=== Texto apresentado ===
As horas que passamos a ler.

30
Jun17

Ignorância

Maria do Rosário Pedreira

Contaram-me que muitos americanos nunca viram um peixe senão em filetes, no prato, e que ficam estarrecidos quando lhes servimos aqui em Portugal um corpo escamoso, com uma espinha a meio, além de rabo e cabeça, ficando sem saber o que fazer com ele (mas depois gostam, claro). Também me disseram que, nos EUA, quando pedem a algumas crianças para desenharem uma galinha, elas a desenham depenada e embalada, tal como a encontram no supermercado. O Washington Post noticiou, porém, recentemente algo de bradar aos céus que até parece brincadeira... ou mentira. Publicando os resultados de um estudo realizado por um Centro de Inovação Americano, declara que 16 milhões de adultos norte-americanos (cerca de 7% da população) acham que o leite achocolatado que se vende nos supermercados provém de vacas castanhas, desconhecendo, aliás, que o chocolate é feito de cacau, leite, açúcar... Enfim, torna-se para mim cada vez mais claro como é que Trump chegou a presidente... Bom fim-de-semana!
===
_Instruções de trabalho_.
a: Segundo o texto apresentado, que jornal noticiou o estudo sobre o leite achocolatado?
b: Converta em lista JSON de strings apenas as linhas das entradas que vão da linha que contém "Where should I click to: Click" até à linha que contém "will tap(417, 274).", inclusive. Use uma string por linha e omita as linhas em branco.
=== Entradas a usar ===
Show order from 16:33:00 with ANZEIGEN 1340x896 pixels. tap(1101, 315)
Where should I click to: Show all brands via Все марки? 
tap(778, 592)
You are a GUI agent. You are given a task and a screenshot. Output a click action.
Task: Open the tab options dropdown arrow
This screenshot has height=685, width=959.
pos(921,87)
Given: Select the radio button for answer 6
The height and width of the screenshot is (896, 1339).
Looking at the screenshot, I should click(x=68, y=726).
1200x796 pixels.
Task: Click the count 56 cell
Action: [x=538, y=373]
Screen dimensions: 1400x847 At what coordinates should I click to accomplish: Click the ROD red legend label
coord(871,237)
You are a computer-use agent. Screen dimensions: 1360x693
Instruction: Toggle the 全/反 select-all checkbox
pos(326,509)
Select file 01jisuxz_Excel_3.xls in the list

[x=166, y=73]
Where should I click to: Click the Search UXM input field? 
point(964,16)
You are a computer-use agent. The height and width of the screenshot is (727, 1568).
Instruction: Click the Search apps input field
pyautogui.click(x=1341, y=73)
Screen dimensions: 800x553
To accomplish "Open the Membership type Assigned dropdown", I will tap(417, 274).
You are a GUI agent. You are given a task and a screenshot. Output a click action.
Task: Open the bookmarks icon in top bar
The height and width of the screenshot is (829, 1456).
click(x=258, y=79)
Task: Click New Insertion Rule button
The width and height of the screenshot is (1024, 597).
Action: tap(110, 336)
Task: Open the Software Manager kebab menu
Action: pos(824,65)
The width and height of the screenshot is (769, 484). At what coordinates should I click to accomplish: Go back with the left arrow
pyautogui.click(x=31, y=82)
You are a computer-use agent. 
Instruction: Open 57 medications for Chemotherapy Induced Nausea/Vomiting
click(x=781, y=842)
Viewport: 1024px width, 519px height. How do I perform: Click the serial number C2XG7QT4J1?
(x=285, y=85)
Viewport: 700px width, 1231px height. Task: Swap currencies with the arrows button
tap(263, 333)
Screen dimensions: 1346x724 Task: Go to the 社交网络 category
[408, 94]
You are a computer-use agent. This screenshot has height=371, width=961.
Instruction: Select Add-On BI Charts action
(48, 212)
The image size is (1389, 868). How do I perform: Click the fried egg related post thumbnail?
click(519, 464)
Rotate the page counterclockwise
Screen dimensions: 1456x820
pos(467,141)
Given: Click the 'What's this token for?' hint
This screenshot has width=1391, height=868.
===
_Respostas escritas_.
a: O Washington Post.

b:
[
  "Where should I click to: Click the Search UXM input field? ",
  "point(964,16)",
  "You are a computer-use agent. The height and width of the screenshot is (727, 1568).",
  "Instruction: Click the Search apps input field",
  "pyautogui.click(x=1341, y=73)",
  "Screen dimensions: 800x553",
  "To accomplish \"Open the Membership type Assigned dropdown\", I will tap(417, 274)."
]